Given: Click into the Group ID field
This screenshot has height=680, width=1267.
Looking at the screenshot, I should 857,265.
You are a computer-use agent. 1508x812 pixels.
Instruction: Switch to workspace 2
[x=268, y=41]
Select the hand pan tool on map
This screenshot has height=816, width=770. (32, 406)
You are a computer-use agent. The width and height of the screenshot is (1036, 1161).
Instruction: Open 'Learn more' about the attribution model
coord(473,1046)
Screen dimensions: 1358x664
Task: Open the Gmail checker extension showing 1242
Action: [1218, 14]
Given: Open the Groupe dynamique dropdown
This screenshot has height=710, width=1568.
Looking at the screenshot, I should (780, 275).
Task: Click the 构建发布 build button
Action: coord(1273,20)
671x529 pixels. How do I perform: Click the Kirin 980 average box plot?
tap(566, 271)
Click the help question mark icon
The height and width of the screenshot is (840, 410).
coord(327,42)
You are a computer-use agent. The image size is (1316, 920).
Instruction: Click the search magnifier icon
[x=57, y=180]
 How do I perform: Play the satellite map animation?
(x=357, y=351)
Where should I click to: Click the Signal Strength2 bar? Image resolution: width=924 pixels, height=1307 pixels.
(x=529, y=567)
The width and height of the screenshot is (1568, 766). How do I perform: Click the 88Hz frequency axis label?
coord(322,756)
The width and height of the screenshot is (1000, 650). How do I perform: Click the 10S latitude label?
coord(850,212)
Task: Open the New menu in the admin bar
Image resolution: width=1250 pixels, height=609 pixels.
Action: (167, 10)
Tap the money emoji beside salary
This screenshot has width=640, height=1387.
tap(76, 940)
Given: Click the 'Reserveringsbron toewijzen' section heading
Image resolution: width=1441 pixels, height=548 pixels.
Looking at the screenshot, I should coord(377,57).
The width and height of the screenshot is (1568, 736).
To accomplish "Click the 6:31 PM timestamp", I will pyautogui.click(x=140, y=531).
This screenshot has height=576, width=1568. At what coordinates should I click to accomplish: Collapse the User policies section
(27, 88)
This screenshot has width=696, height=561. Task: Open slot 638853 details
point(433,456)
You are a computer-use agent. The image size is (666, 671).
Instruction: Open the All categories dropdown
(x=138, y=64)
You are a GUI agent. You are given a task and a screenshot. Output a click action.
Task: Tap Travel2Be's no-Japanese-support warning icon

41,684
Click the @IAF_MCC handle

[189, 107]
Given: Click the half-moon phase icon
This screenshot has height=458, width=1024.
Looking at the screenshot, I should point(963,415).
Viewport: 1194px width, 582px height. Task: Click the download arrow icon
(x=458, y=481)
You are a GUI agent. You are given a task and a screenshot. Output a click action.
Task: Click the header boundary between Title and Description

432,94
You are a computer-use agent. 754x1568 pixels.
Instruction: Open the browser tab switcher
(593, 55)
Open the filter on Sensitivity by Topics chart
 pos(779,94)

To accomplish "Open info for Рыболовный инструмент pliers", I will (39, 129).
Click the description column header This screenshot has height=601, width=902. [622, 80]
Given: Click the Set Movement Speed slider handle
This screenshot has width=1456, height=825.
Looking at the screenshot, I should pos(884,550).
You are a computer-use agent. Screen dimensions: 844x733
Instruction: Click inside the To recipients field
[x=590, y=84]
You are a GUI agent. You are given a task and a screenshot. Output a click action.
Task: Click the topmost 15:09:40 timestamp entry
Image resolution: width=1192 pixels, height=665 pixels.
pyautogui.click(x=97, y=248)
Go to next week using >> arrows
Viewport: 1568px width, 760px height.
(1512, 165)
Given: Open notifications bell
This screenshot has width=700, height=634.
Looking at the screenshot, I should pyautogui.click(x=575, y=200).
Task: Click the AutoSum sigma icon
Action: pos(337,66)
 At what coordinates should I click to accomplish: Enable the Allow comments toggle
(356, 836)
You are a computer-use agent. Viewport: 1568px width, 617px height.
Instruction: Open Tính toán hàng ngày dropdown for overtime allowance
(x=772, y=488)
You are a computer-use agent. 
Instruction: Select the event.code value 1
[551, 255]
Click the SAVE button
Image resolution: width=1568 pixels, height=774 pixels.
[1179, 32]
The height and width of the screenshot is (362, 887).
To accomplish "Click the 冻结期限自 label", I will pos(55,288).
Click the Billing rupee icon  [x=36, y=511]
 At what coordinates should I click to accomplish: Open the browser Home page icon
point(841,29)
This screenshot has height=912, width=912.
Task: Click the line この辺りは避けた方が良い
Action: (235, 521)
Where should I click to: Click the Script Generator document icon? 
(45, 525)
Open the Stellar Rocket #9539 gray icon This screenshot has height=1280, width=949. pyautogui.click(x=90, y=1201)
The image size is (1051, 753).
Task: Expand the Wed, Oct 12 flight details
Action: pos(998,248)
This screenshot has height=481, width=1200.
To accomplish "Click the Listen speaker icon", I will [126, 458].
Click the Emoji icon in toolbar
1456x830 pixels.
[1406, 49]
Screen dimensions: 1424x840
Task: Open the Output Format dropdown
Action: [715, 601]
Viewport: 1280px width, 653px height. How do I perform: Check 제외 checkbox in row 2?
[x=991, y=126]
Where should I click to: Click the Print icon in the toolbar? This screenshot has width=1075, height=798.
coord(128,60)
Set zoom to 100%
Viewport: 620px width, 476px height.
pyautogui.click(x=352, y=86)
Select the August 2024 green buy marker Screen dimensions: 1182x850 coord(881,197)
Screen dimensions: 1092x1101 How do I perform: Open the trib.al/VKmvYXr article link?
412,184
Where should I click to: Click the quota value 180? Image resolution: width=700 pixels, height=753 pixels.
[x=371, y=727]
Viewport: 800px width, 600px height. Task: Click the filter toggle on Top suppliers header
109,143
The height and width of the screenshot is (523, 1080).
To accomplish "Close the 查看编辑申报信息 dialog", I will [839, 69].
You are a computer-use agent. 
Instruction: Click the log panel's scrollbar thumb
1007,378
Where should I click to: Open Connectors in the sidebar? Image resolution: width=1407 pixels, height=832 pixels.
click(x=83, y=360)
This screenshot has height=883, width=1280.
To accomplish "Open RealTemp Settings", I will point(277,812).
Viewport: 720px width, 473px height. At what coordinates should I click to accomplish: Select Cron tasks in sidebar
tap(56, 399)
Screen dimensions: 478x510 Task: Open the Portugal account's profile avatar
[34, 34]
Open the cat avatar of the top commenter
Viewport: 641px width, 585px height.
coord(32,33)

======

# [Work instruction]
Could you set down, exactly as written, the lines above between the one holding "Image resolution: width=1568" and the one holding "Click the Billing", inclusive, and nothing more?

# [Written reply]
Image resolution: width=1568 pixels, height=774 pixels.
[1179, 32]
The height and width of the screenshot is (362, 887).
To accomplish "Click the 冻结期限自 label", I will pos(55,288).
Click the Billing rupee icon  [x=36, y=511]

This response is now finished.